I regularly bang my hand against the corner of an armoir that is on the path from my living room to my bedroom and I was lamenting this fact to my sister and she said, "Well, you do have a really wide arm swing." So now, every time I walk I picture myself LUMBERING around with my ape like arms. Most of the time I can laugh about it.
Only a sister could notice something like a "really wide arm swing"...not only that, they're probably the only ones in the world who would point that stuff out to you. And Rachel, for the record, I just can't for the life of me, not for one itty-bitty second, imagine all of that humor coming from someone with an ape swing...nope! Just can't do it...
hahah. .your brownies! when we lived at Tucker you began experimenting with microwavable brownies, something to this day I don't think has been mastered.
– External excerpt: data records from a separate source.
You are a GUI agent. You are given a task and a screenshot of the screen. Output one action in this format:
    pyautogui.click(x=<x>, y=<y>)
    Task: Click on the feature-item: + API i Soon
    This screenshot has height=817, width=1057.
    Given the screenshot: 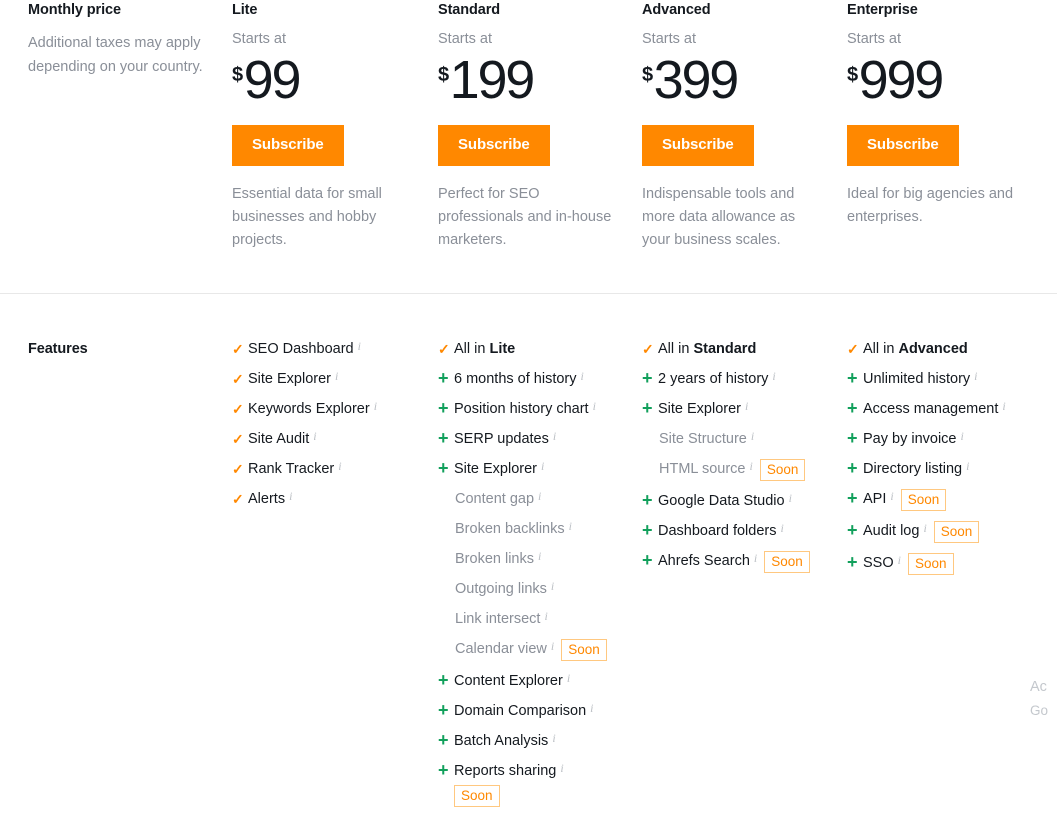 What is the action you would take?
    pyautogui.click(x=947, y=500)
    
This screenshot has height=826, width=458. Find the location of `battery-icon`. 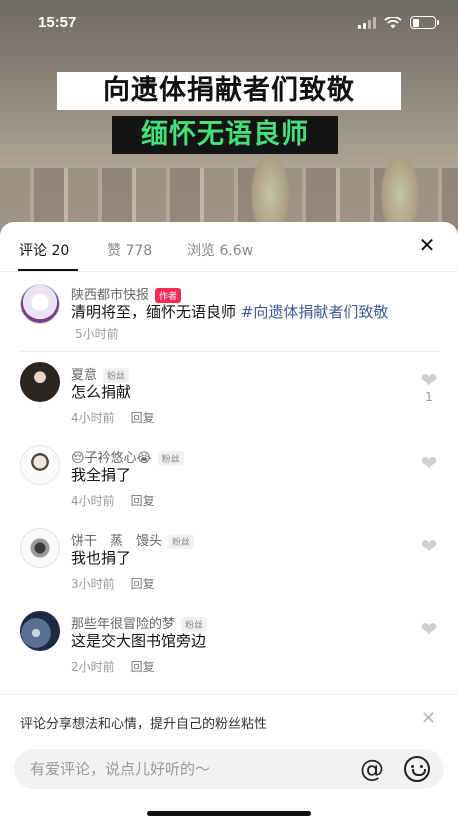

battery-icon is located at coordinates (424, 22).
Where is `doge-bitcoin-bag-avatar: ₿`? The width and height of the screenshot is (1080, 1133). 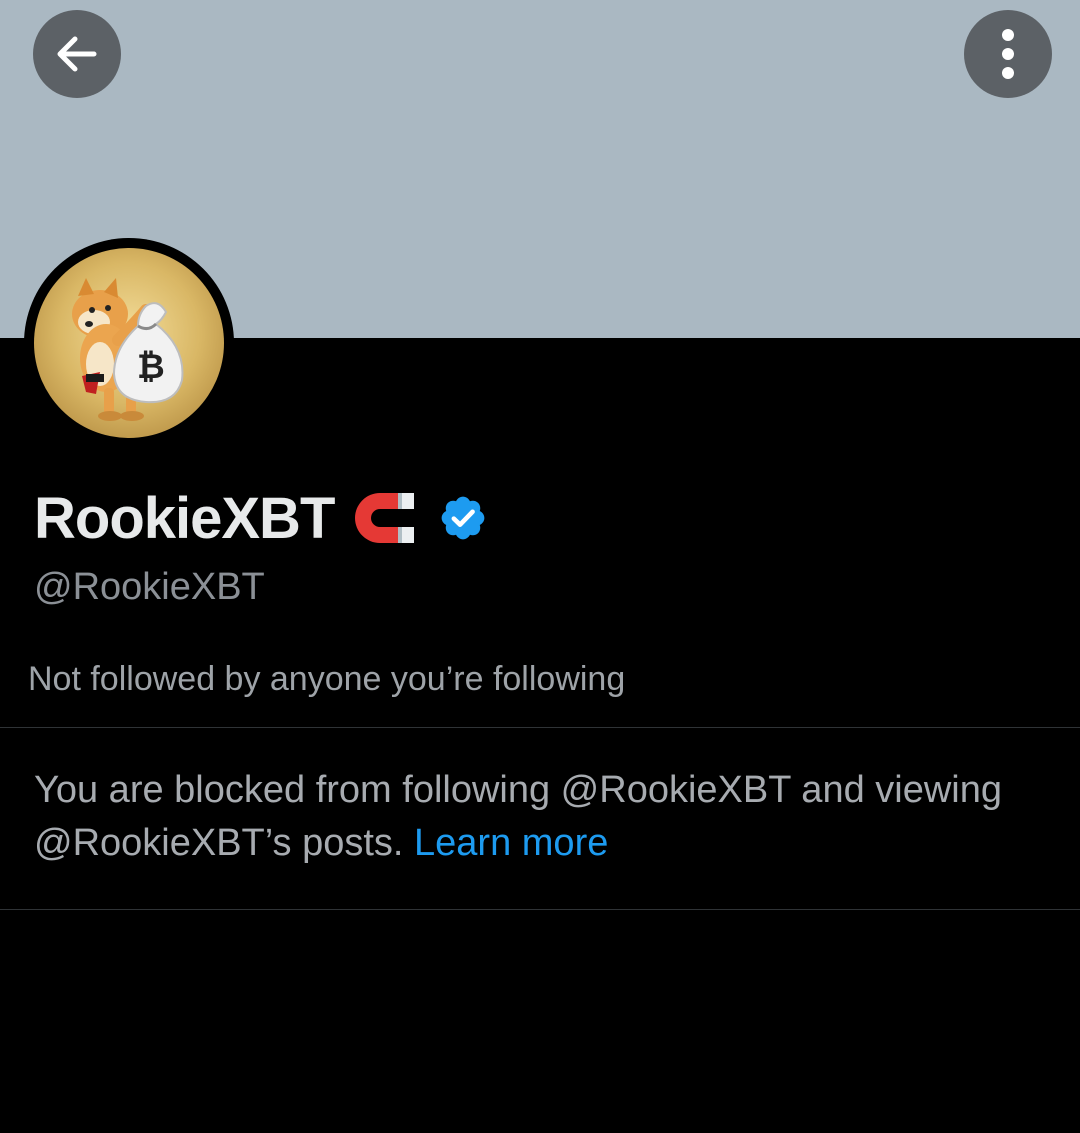 doge-bitcoin-bag-avatar: ₿ is located at coordinates (129, 343).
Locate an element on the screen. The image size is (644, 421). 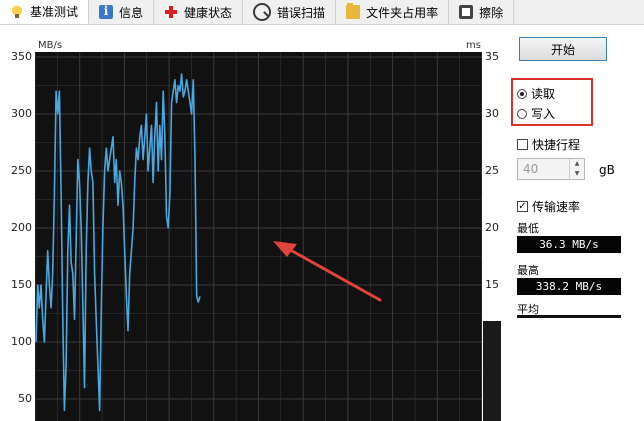
right-tick-15: 15 is located at coordinates (492, 284).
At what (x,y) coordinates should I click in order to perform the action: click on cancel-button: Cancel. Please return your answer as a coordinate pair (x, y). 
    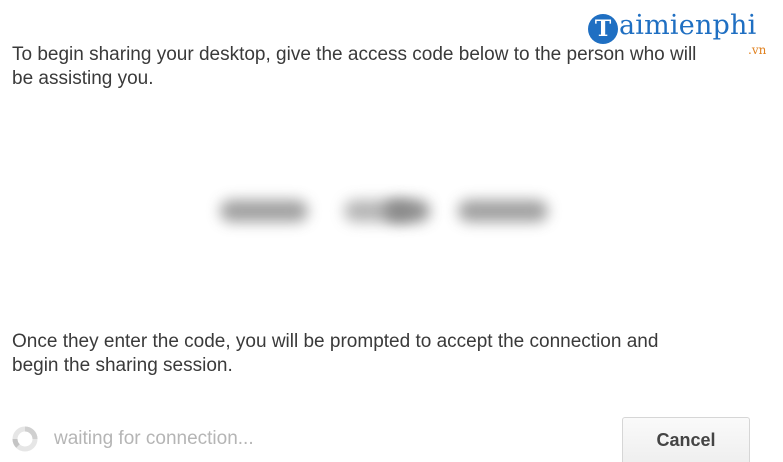
    Looking at the image, I should click on (686, 440).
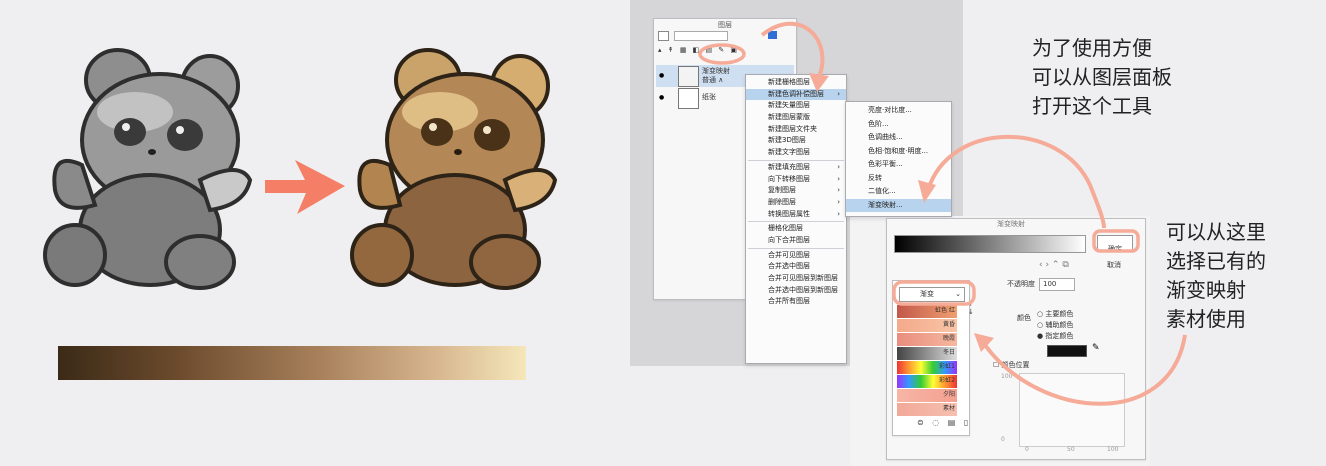 This screenshot has height=466, width=1326. What do you see at coordinates (945, 310) in the screenshot?
I see `material-item-label: 虹色 红` at bounding box center [945, 310].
Anyway, we used to get so excited because they would come out like ROCKS and we would soak them for minutes in our milk before we could bite through them without injuring ourselves. It made our treat last a long time! :)
Irish Butter brings international hits! Sounds like a headline in an entertainment e-zine.
I'm glad for YOU! We both are, so keep on keepin' on. You're the only one I've got left, so you better live forever.
Also, Emmy said you used to microwave brownies? I remember you made a microwave fried chicken recipe that was so hard to bite into it broke one of the brackets on my teeth and I had to go in and see the orthodontist the next day.
FYI, those are stuck to one's teeth with CEMENT.
For those things that require regular cooking, cook them regularly, mmmk?